Each line of the material below is to be written out exactly. Leave out any picture.
= Beginning of Section =
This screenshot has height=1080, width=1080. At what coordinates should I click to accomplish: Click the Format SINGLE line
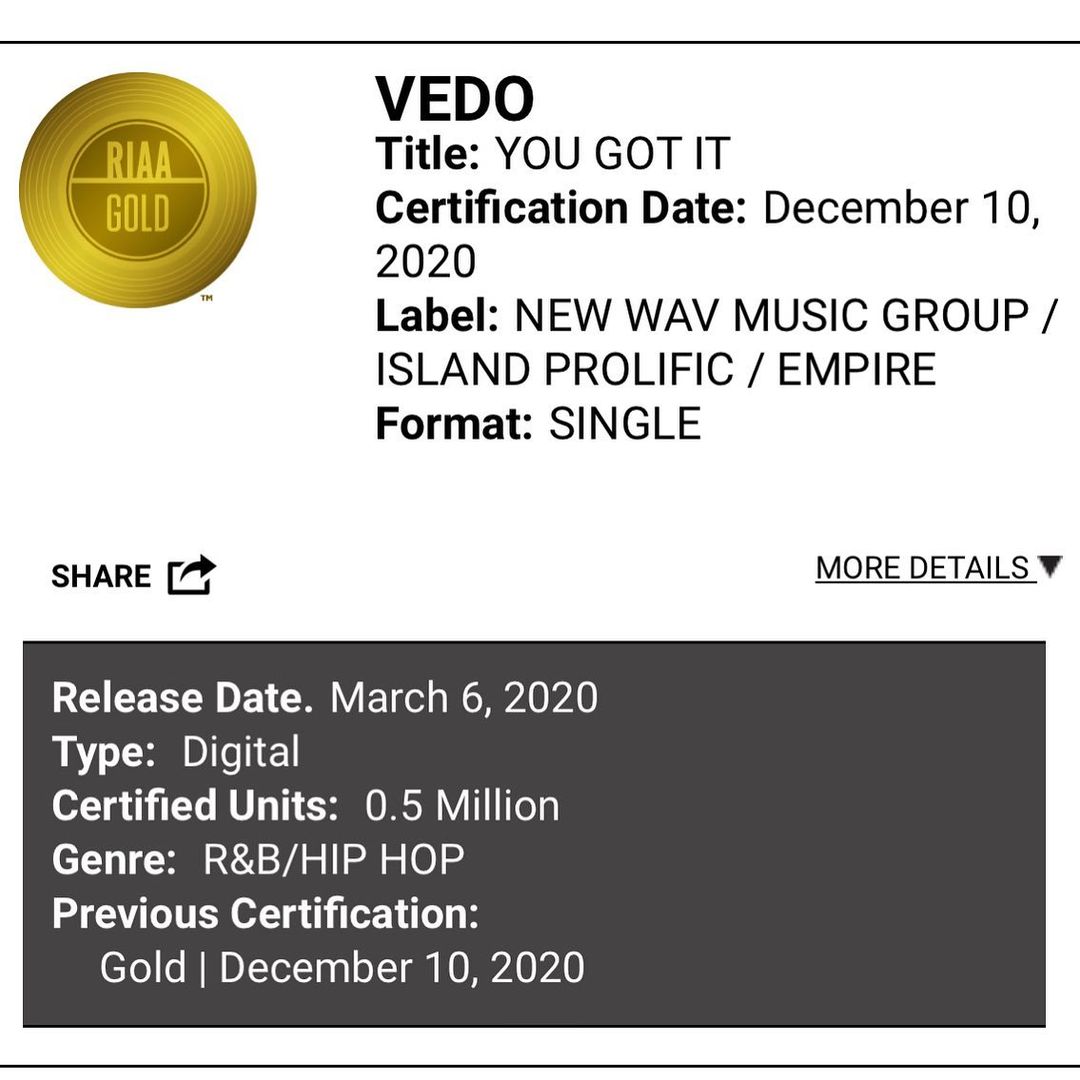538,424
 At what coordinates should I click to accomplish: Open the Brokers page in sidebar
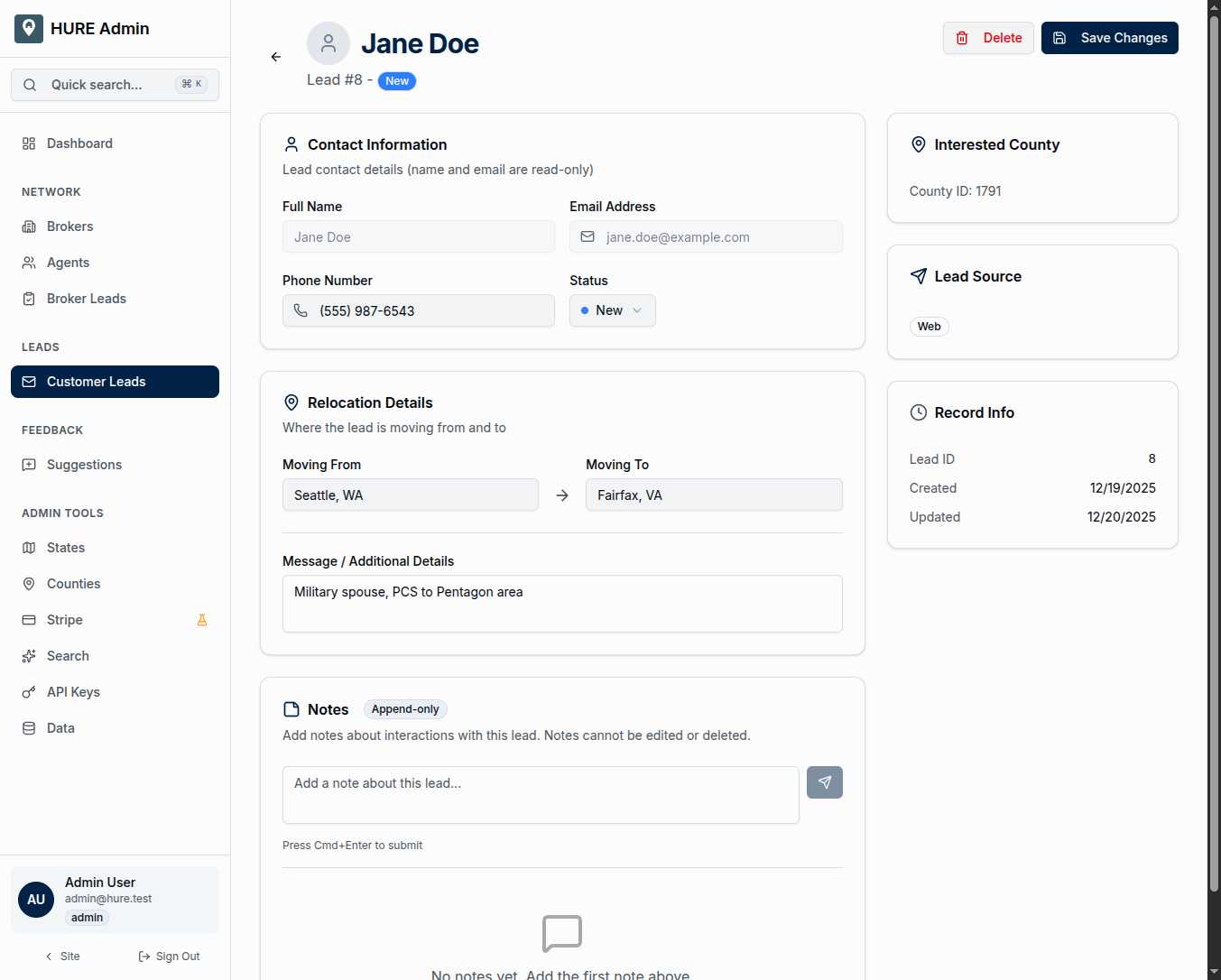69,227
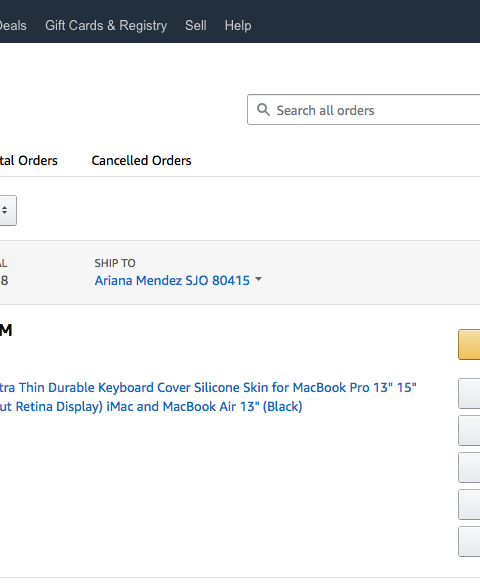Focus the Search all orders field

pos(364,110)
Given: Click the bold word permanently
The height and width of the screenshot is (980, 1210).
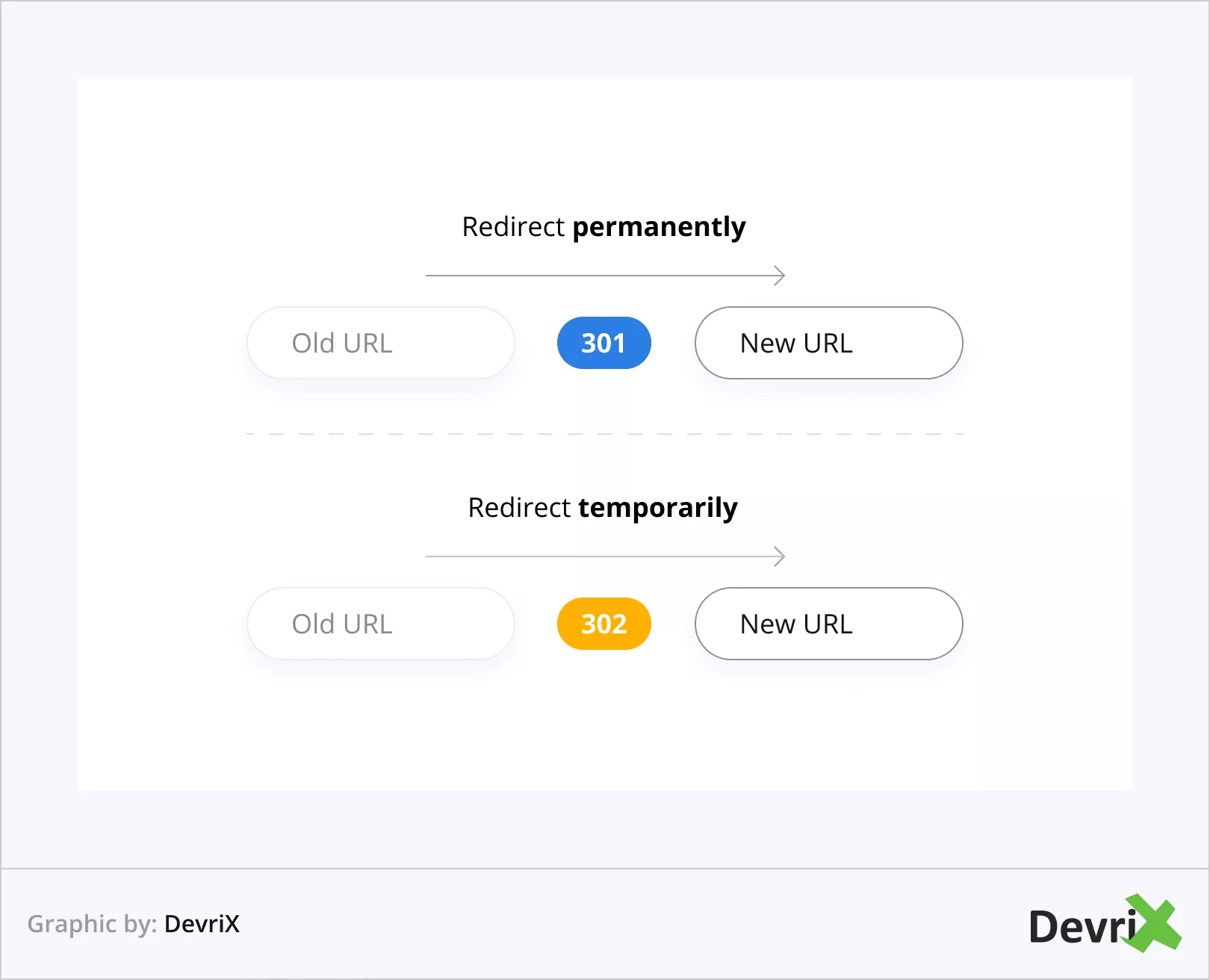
= End of Section =
Problem solution
This screenshot has height=1080, width=1080. At what coordinates should I click to accomplish: Click the Format SINGLE line
538,424
 At what coordinates should I click to accomplish: Open the Brokers page in sidebar
69,227
Focus the Search all orders field

pos(364,110)
Given: Click the bold word permanently
The height and width of the screenshot is (980, 1210).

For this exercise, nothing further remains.